Running is one part of a broader training routine, so a meaningful portion of this runner's weekly load happens outside of running and is invisible to running wearables. They are comfortable with data and have often tried form-tracking tools already, but stopped using them because the output didn't translate into a decision.

Key Insights
  • "Not a serious runner." The strongest and most consistent theme, especially among women: 6 of 8 women - including one training for a full Ironman - noted unprompted that they hesitate to invest in their running because they don't consider themselves serious runners. The barrier is identity, not just price.
  • Existing gait data isn't actionable. 2 participants had used cadence from a wrist-worn device to adjust form after injury, but 0 participants currently make any decision based on wrist-worn gait data (cadence, stride length, ground contact time). The data exists; runners don't act on it.
  • PT fails recreational runners in a specific, consistent way. 11 of 12 had PT experience; 9 of 11 stopped because either (1) the exercises felt too easy to make a difference, or (2) the plan didn't feel personalized to them.
Relationships with Data
  • Reliance varies widely. Some runners use heart rate, pace, or distance in real time; some look back at mileage to manage week-to-week consistency. None use ACWR to moderate training volume - even those whose tools provide it.
  • 3 participants noted that some wearable data (sleep, heart rate) can be demotivating, and they sometimes avoid it.
  • 10 of 12 participants said data must correlate with how they feel before they'll trust it.
  • 2 participants said they need to see evidence of progress.
  • Other trust pathways varied: (1) scientific evidence / journal articles showing the device works, (2) recommendations and testimonials from friends, and (3) a sanity check against their own understanding.
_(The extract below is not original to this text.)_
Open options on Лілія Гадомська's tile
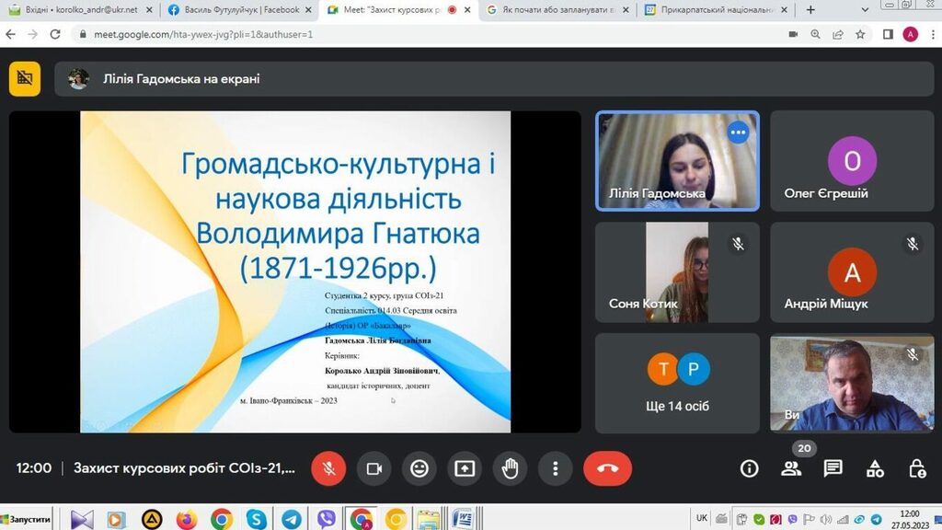942x530 pixels. click(x=738, y=133)
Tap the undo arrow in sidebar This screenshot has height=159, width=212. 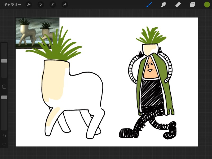4,136
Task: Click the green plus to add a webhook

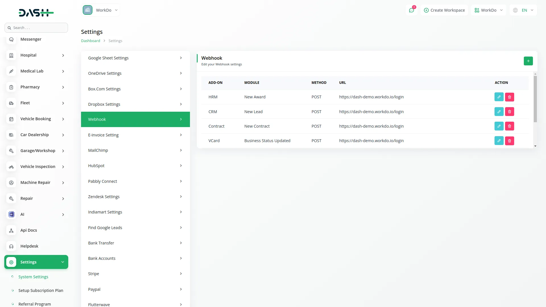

This last one matters because many injury-management best practices don't match what runners believe or have been told (e.g., shoe choice has been shown to have little to no effect on injury rates).
Considerations & Decisions
InsightProduct decision
"Not a serious runner" barrier is identity-basedPositioning around injury prevention and identity, not performance
Gait data exists but 0/12 act on itPrioritize actionability over displaying metrics
Data must match felt experience (10/12)Conservative alert thresholds; multi-signal confirmation; journal as two-way calibration loop
Data anxiety, avoidance (3/12)Conservative alert thresholds; lead with positives
No one uses ACWR despite accessAutomate load management through planning feature; include ACWR education in onboarding

* Test assumption about lack of education: follow up with participants to see if they are aware of ACWR.